Lump
Scott Wolniak
World of Matter
May 2012
Over the past several years, Scott Wolniak has been exploring breaking points in his work, both through subject and process. Responding to observations of his immediate environment as well as the politics of object making at this moment in history, the artist embeds surface within support in order to fuse image with object and reveal internal aspects of a work’s own making.

For his new exhibition at Lump, Wolniak will present a selection of sculptures, relief paintings and a short digital video. In his recent series of cast-plaster objects and wall works, gritty fragments of urban landscape and studio debris are replicated and transformed through plaster casting, painting and carving. These densely patterned, visually enigmatic objects are both funny and beautiful, referring to ancient tablets, fresco painting, scholar stones, fossils and geologic souvenirs. Anti-craft or “wrong” techniques are often deployed in order disrupt aesthetic conventions, evoke narrative possibilities and blur the lines between found and made.
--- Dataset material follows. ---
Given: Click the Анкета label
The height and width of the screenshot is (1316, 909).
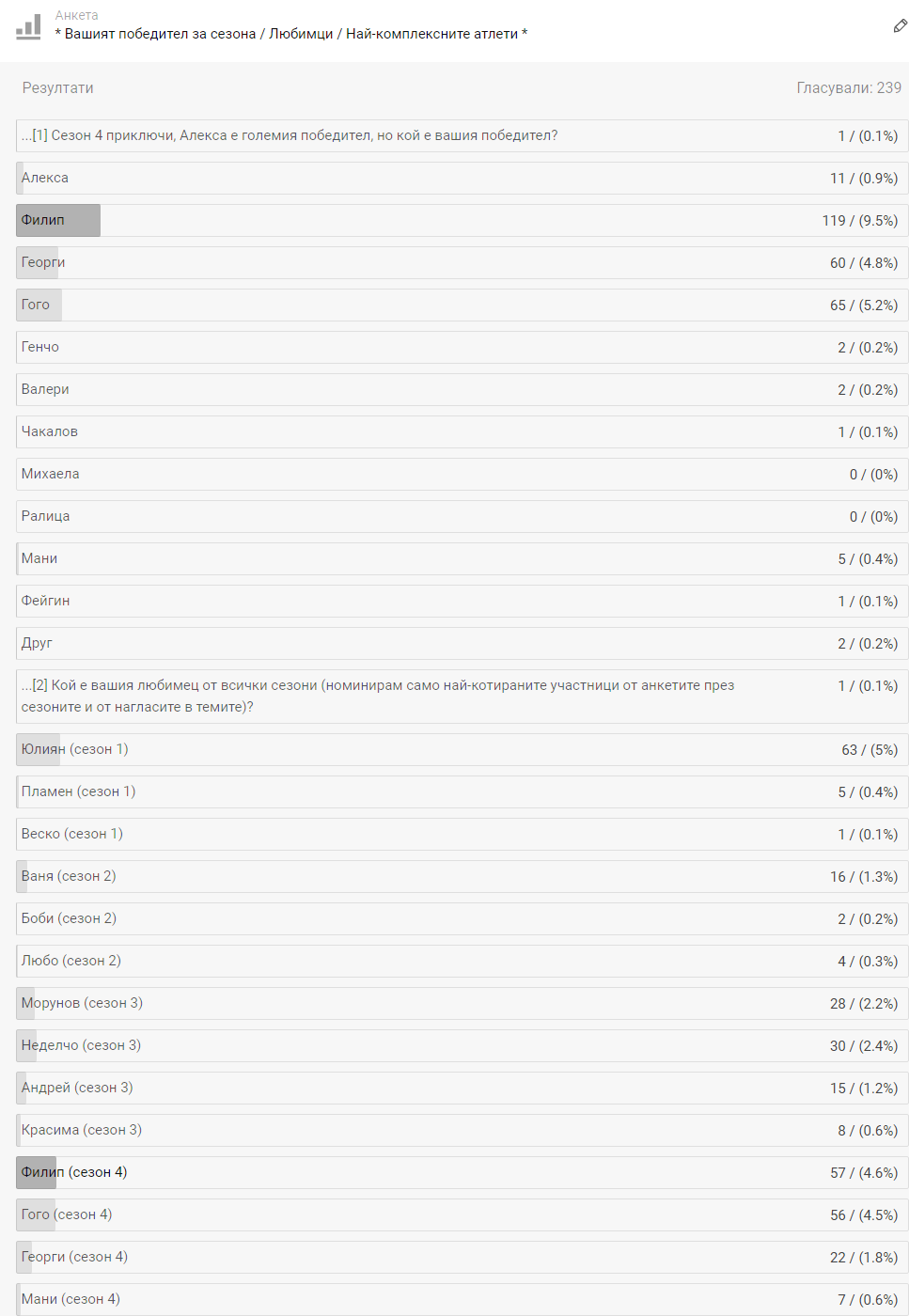Looking at the screenshot, I should [x=76, y=15].
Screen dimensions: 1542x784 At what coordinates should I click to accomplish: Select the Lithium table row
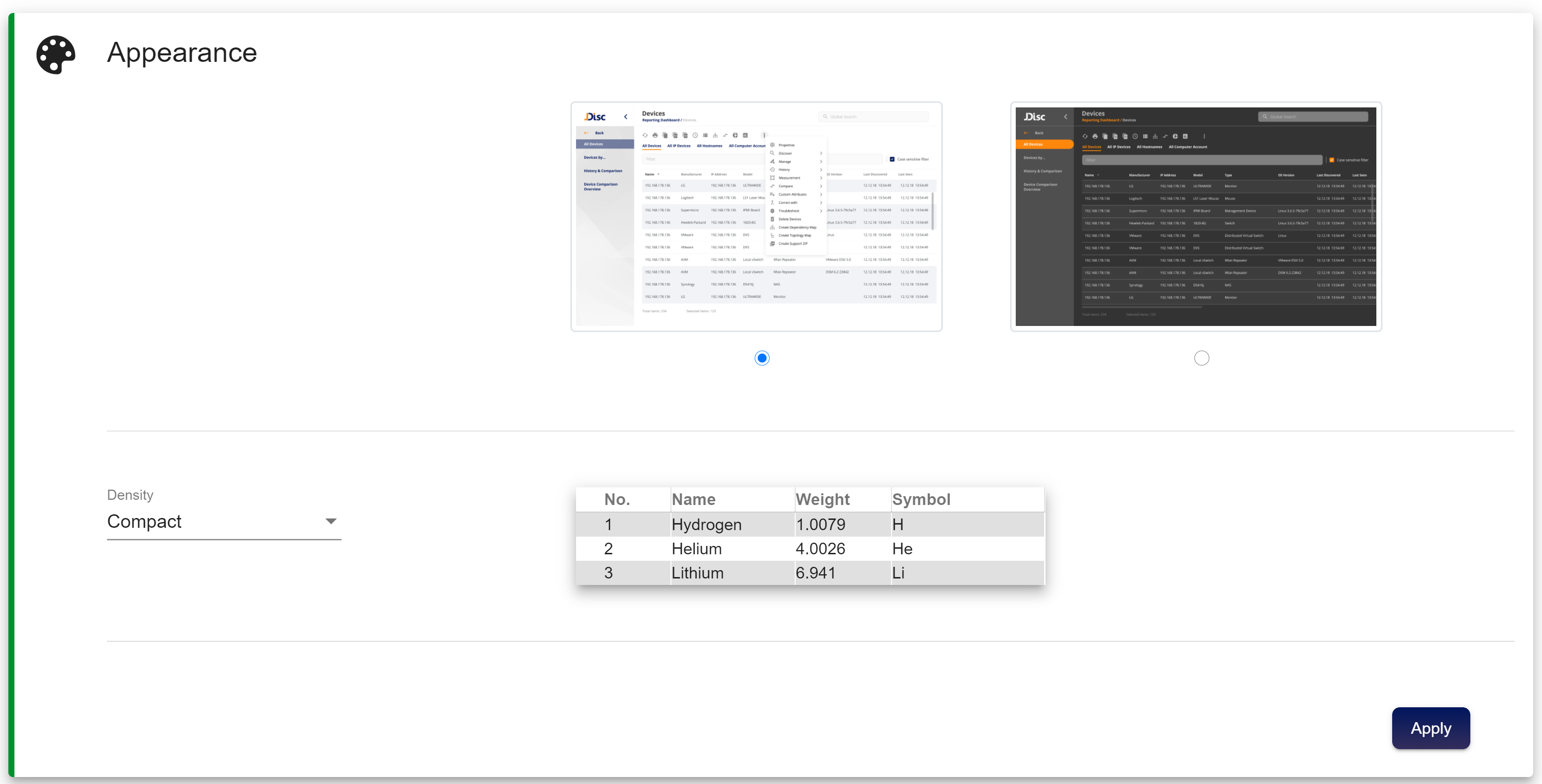[x=809, y=573]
Providing a satirical commentary on labor and meaning in art, the video on view documents the performance of a joke about a painting and a gallery.

Scott Wolniak is a multidisciplinary artist based in Chicago, where he lives with his wife, 2 children, a cat and a hamster. In addition to his studio practice, he teaches drawing and video in the Department of Visual Art at the University of Chicago and runs Suitable Video, an occasional curatorial platform for moving image art. His work has been reviewed in publications such as Artforum, Art in America, Art News, USArt, the Chicago Tribune, and the Houston Chronicle. He is represented by Andrew Rafacz Gallery, Chicago.